Resolved, That this House doth agree with the Council of State, That the Castle of Liverpoole, and the Walls thereof, be demolished, and the Towers, made untenable; and that the Thirty-five Pounds mentioned in the Report, for the Lead and Materials thereof, be forthwith paid unto Walter Frost Esquire, for the Use of the Commonwealth: And that the Dwelling-house therein, with the Site and Materials of the said Castle, be conveyed unto Colonel Thomas Birch, and his Heirs, in Consideration of the Demolishing thereof, and for Recompence of his Charges therein: And that an Act be brought in for Sale of the same to him accordingly.

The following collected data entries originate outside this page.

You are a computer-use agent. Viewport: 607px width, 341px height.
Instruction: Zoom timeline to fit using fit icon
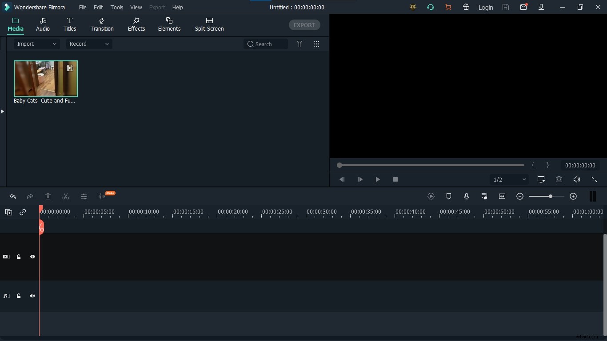pyautogui.click(x=502, y=197)
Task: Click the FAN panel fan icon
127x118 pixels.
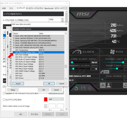Action: click(112, 52)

Sir Arthur Hesilrig reports from the Council of State, The humble Opinion of the Council, That the Parliament will be pleased, by their Order, to exempt and secure the eldest Son of the late Lord General Cromwell, for the Space of Six Months, from all Arrests for any Debts; to the end some Course may in the mean . . . . be settled, concerning the Payment of his Debts, according to the Declaration of Parliament in that Behalf.

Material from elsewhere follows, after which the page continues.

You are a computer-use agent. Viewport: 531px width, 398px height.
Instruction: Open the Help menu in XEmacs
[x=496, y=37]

Ordered, That the Parliament doth hereby exempt Richard Cromwell, eldest Son of the late Lord General Cromwell, from all Arrests, for any Debt whatsoever for Six Months.
Mr. Scot reports from the Council of State, The humble Opinion of the Council, That Order be given for the Clearing of Whitehall, within Four Days, from all Persons whatsoever, other than such as shall be allowed by the Parliament, or Council: And that Whitehall be made ready for the Members of the Council.
Ordered, That Orders be given for the Clearing of Whitehall, within Six Days, from all Persons whatsoever, other than such as shall be allowed by the Parliament or the Council: And that the Council of State do take Order to see the same cleared accordingly.
Mourning for Cromwell.
The Question being put, That it be referred to a Committee, to examine, What is due for Mourning for the late Lord General Cromwell; and how the same may be paid for, without Prejudice or Charge to the Commonwealth;
The House was divided.
The Yeas went forth.
|Sir Arthur Hesilrig,||Tellers for the Yeas:||36.|
|Sir Wm. Strickland,||With the Yeas,|
|Mr. Martin,||Tellers for the Noes:||19.|
|Mr. Robinson,||With the Noes,|
So it was Resolved, That it be referred to a Committee to examine, What is due for Mourning for the late Lord General Cromwell; and how the same may be paid for, without Prejudice or Charge to the Commonwealth: Viz. Sir Arthur Hesilrig, Lieutenant-General Fleetwood, Sir Henry Vane, Mr. Holland, Colonel Waite, Mr. Solicitor Reynolds, Lieutenant-General Ludlow, Colonel Hutchinson, Mr. Lechmere, Mr. Robinson, Colonel Rich, Colonel Walton, Major Lister, Mr. Pury, Colonel Dove, Mr. Martin, Sir Tho. Wroth, Colonel Temple, Mr. Fagg, Sir Hen. Mildmay, Mr. Nevill, Lord Chief-Baron Wild, Colonel Pyne, Mr. Hallowes, Colonel Morley, Mr. Chaloner, Mr. Brewster, Mr. Atkins, or any Five of them: And are to meet in the Inner Court of Wards, To-morrow in the Afternoon, at Three of the Clock.
Lieutenant-General Fleetwood acquainted the House, That Colonel Henry Cromwell is come to Town, and attends to give this House an Account of the Management of Affairs in Ireland.
Ordered, That it be referred to the Council of State, to hear Colonel Henry Cromwell's Relation, as touching the Management of Affairs in Ireland; and the Council to do therein as they shall think fit: And that Colonel Henry Cromwell have Liberty to retire himself into the Country, whither he shall think fit, upon his own Occasions.